Fluid Biomarkers in Individuals at Risk for Genetic Prion Disease up to Disease Conversion

Abstract

Objectives: To longitudinally characterize disease-relevant CSF and plasma biomarkers in individuals at risk for genetic prion disease up to disease conversion.

Methods: This single-center longitudinal cohort study has followed known carriers of PRNP pathogenic variants at risk for prion disease, individuals with a close relative who died of genetic prion disease but who have not undergone predictive genetic testing, and controls. All participants were asymptomatic at first visit and returned roughly annually. We determined PRNP genotypes, measured NfL and GFAP in plasma, and RT-QuIC, total PrP, NfL, T-tau, and beta-synuclein in CSF.

Results: Among 41 carriers and 21 controls enrolled, 28 (68%) and 15 (71%) were female, and mean ages were 47.5 and 46.1. At baseline, all individuals were asymptomatic. We observed RT-QuIC seeding activity in the CSF of 3 asymptomatic E200K carriers who subsequently converted to symptomatic and died of prion disease. 1 P102L carrier remained RT-QuIC negative through symptom conversion. No other individuals developed symptoms. The prodromal window from detection of RT-QuIC positivity to disease onset was 1 year long in an E200K individual homozygous (V/V) at PRNP codon 129 and 2.5 and 3.1 years in 2 codon 129 heterozygotes (M/V). Changes in neurodegenerative and neuroinflammatory markers were variably observed prior to onset, with increases observed for plasma NfL in 4/4 converters, and plasma GFAP, CSF NfL, CSF T-tau, and CSF beta-synuclein each in 2/4 converters, although values relative to age and fold changes relative to individual baseline were not remarkable for any of these markers. CSF PrP was longitudinally stable with mean coefficient of variation 9.0% across all individuals over up to 6 years, including data from converting individuals at RT-QuIC-positive timepoints.
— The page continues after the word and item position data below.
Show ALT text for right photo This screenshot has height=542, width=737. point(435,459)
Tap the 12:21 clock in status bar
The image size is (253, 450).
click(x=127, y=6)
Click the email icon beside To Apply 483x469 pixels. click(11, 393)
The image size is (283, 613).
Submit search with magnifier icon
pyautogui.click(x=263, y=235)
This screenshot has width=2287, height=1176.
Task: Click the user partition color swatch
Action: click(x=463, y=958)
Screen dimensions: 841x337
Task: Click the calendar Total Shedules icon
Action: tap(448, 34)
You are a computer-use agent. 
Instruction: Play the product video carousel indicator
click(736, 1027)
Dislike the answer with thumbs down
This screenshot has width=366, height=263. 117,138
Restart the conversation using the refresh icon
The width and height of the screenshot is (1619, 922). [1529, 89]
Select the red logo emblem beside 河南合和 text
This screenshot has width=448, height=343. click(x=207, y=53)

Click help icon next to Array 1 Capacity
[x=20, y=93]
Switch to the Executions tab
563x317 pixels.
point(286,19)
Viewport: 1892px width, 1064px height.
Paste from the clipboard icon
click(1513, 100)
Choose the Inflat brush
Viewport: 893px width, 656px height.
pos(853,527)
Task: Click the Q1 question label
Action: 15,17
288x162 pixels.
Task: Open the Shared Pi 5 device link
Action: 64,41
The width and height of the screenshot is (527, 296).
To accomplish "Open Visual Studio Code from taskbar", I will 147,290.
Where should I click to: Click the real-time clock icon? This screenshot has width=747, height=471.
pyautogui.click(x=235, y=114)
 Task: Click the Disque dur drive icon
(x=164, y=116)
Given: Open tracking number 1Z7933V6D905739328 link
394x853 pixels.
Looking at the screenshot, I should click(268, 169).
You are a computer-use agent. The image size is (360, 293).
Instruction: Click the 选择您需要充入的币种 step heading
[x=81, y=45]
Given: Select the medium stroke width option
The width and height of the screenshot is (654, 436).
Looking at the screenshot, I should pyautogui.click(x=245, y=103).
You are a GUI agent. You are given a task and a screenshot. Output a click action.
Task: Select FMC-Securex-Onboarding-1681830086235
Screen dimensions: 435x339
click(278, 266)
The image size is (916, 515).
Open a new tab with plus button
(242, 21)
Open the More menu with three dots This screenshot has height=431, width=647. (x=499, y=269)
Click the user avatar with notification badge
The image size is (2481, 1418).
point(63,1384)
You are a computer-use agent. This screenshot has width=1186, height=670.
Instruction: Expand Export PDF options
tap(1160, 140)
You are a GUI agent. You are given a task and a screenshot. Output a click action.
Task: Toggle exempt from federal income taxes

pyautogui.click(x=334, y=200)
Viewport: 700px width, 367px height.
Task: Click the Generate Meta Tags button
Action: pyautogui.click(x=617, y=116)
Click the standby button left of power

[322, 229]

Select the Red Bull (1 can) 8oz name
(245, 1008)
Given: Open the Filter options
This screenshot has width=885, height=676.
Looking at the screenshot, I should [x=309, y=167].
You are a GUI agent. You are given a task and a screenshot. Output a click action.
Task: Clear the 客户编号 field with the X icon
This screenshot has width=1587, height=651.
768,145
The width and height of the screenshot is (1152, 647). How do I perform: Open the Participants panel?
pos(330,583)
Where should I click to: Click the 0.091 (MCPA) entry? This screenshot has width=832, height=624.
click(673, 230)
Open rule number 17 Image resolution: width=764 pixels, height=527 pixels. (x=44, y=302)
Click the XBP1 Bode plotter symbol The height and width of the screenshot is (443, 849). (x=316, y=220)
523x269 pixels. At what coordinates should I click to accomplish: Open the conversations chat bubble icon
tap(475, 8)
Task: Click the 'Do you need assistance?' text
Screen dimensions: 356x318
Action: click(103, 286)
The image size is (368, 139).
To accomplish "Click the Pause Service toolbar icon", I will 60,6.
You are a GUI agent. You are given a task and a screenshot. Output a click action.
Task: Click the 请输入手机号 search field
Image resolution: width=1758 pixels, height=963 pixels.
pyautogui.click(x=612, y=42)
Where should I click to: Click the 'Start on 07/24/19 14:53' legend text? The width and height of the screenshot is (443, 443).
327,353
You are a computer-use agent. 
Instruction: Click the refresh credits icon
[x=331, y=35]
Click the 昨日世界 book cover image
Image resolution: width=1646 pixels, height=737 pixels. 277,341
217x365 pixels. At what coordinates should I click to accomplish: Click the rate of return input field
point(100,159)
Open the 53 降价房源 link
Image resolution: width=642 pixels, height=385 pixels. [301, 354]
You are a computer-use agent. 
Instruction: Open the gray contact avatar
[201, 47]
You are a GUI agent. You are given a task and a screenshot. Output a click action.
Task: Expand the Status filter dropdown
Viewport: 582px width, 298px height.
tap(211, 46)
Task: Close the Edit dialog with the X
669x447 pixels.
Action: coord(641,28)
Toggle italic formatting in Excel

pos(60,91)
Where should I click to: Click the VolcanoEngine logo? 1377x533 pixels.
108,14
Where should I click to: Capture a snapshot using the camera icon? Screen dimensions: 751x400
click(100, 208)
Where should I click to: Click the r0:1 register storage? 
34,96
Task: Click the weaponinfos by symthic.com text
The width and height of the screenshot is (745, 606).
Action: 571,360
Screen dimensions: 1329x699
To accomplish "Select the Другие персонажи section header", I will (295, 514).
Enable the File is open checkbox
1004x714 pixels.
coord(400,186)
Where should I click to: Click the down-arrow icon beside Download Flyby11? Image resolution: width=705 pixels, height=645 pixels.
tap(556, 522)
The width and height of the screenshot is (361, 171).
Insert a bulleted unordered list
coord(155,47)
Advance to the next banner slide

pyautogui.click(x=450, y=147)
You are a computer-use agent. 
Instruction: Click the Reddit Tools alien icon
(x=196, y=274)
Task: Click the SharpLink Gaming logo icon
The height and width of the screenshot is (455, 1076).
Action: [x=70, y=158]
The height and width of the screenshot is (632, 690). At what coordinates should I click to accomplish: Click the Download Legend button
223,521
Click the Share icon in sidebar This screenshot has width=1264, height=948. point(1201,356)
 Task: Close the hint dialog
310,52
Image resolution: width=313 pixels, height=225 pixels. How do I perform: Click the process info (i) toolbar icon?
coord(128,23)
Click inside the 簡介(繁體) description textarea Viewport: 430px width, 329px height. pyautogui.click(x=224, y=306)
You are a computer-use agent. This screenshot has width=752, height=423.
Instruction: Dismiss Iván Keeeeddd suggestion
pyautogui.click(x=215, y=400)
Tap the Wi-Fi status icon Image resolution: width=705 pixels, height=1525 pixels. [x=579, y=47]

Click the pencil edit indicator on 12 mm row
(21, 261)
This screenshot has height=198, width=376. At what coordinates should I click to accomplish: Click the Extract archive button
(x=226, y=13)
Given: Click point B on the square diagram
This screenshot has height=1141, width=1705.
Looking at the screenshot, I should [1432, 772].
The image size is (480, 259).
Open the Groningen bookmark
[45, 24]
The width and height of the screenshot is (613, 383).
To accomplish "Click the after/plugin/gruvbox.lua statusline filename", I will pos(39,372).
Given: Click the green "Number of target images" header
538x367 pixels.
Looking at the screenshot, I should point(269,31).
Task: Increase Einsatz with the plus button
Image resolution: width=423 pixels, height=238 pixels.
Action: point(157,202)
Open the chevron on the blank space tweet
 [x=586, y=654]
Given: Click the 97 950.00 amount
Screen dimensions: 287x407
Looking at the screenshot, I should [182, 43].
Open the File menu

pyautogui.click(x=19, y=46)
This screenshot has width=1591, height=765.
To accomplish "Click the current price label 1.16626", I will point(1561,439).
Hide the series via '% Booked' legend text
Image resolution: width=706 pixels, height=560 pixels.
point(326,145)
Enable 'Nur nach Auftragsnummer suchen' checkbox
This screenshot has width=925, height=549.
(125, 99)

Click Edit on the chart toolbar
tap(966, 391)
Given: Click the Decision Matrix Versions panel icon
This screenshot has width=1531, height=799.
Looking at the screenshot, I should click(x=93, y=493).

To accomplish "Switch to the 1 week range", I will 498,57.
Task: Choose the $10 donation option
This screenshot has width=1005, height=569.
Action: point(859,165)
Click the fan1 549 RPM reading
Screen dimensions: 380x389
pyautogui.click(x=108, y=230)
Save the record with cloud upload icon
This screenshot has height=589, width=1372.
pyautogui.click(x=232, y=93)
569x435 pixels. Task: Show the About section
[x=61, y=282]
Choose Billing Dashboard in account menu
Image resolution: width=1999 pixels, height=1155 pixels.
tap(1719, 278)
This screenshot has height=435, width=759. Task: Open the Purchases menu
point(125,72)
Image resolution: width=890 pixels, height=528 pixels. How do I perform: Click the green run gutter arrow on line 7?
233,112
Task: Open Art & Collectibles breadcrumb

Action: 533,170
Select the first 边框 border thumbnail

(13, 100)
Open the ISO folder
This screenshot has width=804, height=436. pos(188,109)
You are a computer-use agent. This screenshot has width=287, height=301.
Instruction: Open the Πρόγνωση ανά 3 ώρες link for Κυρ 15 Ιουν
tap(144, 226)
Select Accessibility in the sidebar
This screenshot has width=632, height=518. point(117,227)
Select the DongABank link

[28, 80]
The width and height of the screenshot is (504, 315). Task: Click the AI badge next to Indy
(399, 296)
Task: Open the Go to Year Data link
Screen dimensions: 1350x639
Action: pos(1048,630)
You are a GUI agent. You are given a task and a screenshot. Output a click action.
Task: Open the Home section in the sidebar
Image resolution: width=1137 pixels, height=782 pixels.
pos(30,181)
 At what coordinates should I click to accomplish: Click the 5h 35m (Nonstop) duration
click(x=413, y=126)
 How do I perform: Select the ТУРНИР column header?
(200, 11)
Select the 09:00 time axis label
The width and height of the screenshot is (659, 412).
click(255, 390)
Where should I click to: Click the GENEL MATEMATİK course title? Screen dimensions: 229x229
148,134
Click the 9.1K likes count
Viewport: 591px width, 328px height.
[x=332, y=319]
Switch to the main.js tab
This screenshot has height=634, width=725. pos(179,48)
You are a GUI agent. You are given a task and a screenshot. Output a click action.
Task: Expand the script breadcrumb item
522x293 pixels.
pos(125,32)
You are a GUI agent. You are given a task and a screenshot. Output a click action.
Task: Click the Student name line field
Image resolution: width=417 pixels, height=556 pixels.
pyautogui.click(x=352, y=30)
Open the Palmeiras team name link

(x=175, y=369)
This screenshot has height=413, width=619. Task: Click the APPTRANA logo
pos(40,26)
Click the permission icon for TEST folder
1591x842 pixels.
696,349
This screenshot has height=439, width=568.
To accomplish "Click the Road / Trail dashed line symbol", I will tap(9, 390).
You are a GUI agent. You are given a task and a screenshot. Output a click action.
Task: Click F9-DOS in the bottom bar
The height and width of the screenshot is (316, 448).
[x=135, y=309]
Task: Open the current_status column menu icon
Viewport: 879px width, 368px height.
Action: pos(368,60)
Discussion: CSF prion seeding activity may represent the earliest detectable prodromal sign in E200K carriers. Neuronal damage and neuroinflammation markers show limited sensitivity in the prodromal phase. CSF PrP levels remain stable even in the presence of RT-QuIC seeding activity.

Clinical trials registration: ClinicalTrials.gov NCT05124392 posted 2017-12-01, updated 2023-01-27.

Figure 1. Fluid Biomarker Changes in the Cohort

(A) RT-QuIC kinetic curves for N = 149 CSF samples tested (98 from carriers and 51 from controls), showing 6 positive CSF samples (each with 4/4 replicates positive). (B) RT-QuIC endpoint titration of N = 10 CSF samples from 4 unique individuals who developed disease, including the 6 positive CSF samples from 3 E200K converters, with codon 129 genotypes of converters indicated. (C) CSF PrP concentrations represented as changes (∆) relative to individual baseline, shown for the 4 converters plus all individuals with at least 3 years between first and last available CSF sample. N = 76 CSF samples from 19 unique individuals, see eTable 4. (D–H) Biomarkers plasma GFAP (N = 158 samples from 61 unique individuals) (D), plasma NfL (N = 160 samples from 62 unique individuals) (E), CSF NfL (N = 155 samples from 60 unique individuals) (F), CSF T-tau (N = 151 samples from 60 unique individuals) (G), and CSF β-syn (N = 150 samples from 60 unique individuals) (H) are represented by 2 views each. Left: individual age vs absolute concentration in pg/mL, with sequential samples from the same individual connected by thin lines, while thicker lines represent the separate log-linear best fit curves for controls and for nonconverting carriers. Right: years from disease onset vs change (∆) relative to individual baseline in converters, with the same for controls and for nonconverting carriers shown on a separate x-axis. Dashed lines connect timepoints before and after symptom onset. For further breakdown and statistics, see eTable 5.